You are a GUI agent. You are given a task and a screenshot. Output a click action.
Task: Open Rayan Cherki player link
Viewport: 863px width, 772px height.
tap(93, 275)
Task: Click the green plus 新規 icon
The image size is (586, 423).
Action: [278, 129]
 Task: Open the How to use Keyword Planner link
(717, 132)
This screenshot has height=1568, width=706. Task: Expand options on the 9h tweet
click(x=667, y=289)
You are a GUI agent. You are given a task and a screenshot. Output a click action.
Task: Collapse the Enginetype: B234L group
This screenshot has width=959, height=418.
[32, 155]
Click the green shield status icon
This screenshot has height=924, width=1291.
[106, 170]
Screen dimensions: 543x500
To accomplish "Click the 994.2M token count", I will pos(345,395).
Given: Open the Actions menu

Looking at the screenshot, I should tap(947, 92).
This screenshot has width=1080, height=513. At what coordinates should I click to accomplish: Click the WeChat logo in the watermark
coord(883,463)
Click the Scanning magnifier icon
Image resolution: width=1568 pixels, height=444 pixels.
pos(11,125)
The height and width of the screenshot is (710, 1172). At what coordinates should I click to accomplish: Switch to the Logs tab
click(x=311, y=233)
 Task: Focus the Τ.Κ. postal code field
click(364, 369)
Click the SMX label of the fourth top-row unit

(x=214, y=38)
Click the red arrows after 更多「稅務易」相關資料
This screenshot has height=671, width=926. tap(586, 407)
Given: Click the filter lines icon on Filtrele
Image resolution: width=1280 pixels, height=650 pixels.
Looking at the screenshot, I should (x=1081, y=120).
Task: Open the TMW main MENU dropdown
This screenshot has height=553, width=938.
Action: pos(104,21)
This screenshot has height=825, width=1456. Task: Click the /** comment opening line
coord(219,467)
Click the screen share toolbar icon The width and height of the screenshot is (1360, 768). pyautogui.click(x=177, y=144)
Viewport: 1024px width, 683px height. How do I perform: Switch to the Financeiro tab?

::::

__PROBLEM TO SOLVE__. Reproduce all of the records exactly.

__ANSWER SECTION__.
You are a GUI agent. You are given a task and a screenshot. Output a click action.
Task: Open Rayan Cherki player link
Viewport: 863px width, 772px height.
tap(93, 275)
Task: Click the green plus 新規 icon
The image size is (586, 423).
Action: [278, 129]
 Task: Open the How to use Keyword Planner link
(717, 132)
This screenshot has height=1568, width=706. Task: Expand options on the 9h tweet
click(x=667, y=289)
You are a GUI agent. You are given a task and a screenshot. Output a click action.
Task: Collapse the Enginetype: B234L group
This screenshot has width=959, height=418.
[32, 155]
Click the green shield status icon
This screenshot has height=924, width=1291.
[106, 170]
Screen dimensions: 543x500
To accomplish "Click the 994.2M token count", I will pos(345,395).
Given: Open the Actions menu

Looking at the screenshot, I should tap(947, 92).
This screenshot has width=1080, height=513. At what coordinates should I click to accomplish: Click the WeChat logo in the watermark
coord(883,463)
Click the Scanning magnifier icon
Image resolution: width=1568 pixels, height=444 pixels.
pos(11,125)
The height and width of the screenshot is (710, 1172). At what coordinates should I click to accomplish: Switch to the Logs tab
click(x=311, y=233)
 Task: Focus the Τ.Κ. postal code field
click(364, 369)
Click the SMX label of the fourth top-row unit

(x=214, y=38)
Click the red arrows after 更多「稅務易」相關資料
This screenshot has height=671, width=926. tap(586, 407)
Given: Click the filter lines icon on Filtrele
Image resolution: width=1280 pixels, height=650 pixels.
Looking at the screenshot, I should (x=1081, y=120).
Task: Open the TMW main MENU dropdown
This screenshot has height=553, width=938.
Action: pos(104,21)
This screenshot has height=825, width=1456. Task: Click the /** comment opening line
coord(219,467)
Click the screen share toolbar icon The width and height of the screenshot is (1360, 768). pyautogui.click(x=177, y=144)
Viewport: 1024px width, 683px height. How do I perform: Switch to the Financeiro tab?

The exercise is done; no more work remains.